Кого я точно не пустил на порог дома, так это Марка – он представился моим другом, с которым я веду знакомство с детства. Он пришел ко мне в лакированных ботинках, потирал руки, будто не помыл их перед нашим рукопожатием, и закатывал глаза, вспоминая о том, как ему поставили «два» на контрольной по математике за то, что он давал мне списывать. С такими людьми я точно не мог и не хотел иметь дела.
Чужая жизнь мне опостылела, но твидовое пальто будто бы стало мне второй кожей, более родной, чем обои, которые я не переклеивал с совершеннолетия. С той стороны окна стучалось смурное настроение. Только что прошел ливень, ветер проделывал с деревьями такую штуку, от которой им было сложно оправиться. Дворники бодрствовали третьи сутки подряд. Я вернулся на пустой блошиный рынок, где увидел единственного продавца – ту самую женщину за 70 с юным голосом.
– Я хочу купить у вас серо-зеленые пуговицы для своего пальто, – с этими словами я протянул ей свой кошелек. – Вы оказались правы: пальто было мне впору, но со временем оно стало мне слишком велико. Это не я похудел, это сама вещь растет, ощущая на себе чужеродные пуговицы.
– Лучше выпить боржоми поздно, чем никогда, – сострила женщина. – Правда, на вашем пальто пуговиц четыре, а в моем комплекте – всего лишь три. Я надеюсь, все встанет на свои места: расти будете вы, а не пальто.

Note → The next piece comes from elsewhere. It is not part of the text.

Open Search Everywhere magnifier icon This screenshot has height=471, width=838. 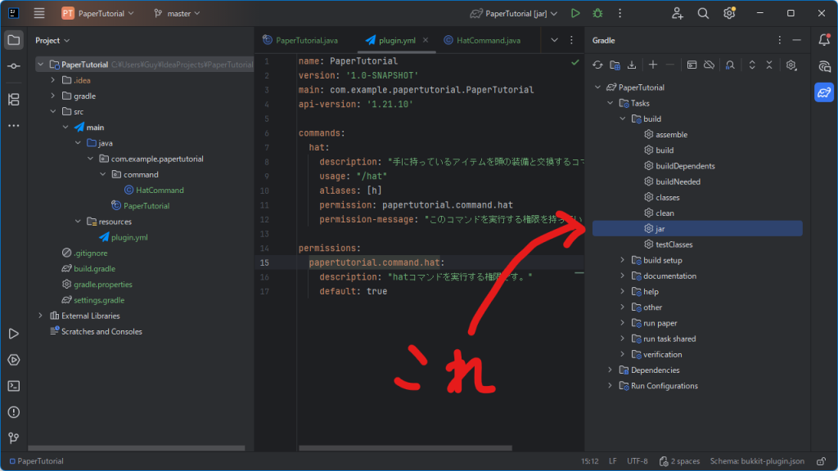pyautogui.click(x=703, y=13)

В тот же вечер я, вооружившись цыганской иглой, перешил пуговицы на своем твидовом пальто. На месте четвертой – лишней – зелеными нитками вывел вопросительный знак, просто от нечего делать. Жизнь потихоньку налаживалась, вещи из моей первой судьбы самостоятельно занимали свои места. Исчезли пластинки с классикой, садоводство и даже Валентина Петровна. Остался я наедине со своими вещами и твидовым пальто. Впрочем, что-то меня беспокоило, все так же удивляло, как и события осени. Что-то осталось. Догадка пришла сама собой. Я открыл комод, проверил свой паспорт, другие документы, свою медицинскую карточку, засаленные от долгого небытия студенческие конспекты, подписи к фотографиям. Вряд ли я это могу объяснить той не перешитой пуговицей.
На всем значились имя и фамилия, которые я читал первый раз в жизни – Никита МИЛОСЛАВСКИЙ.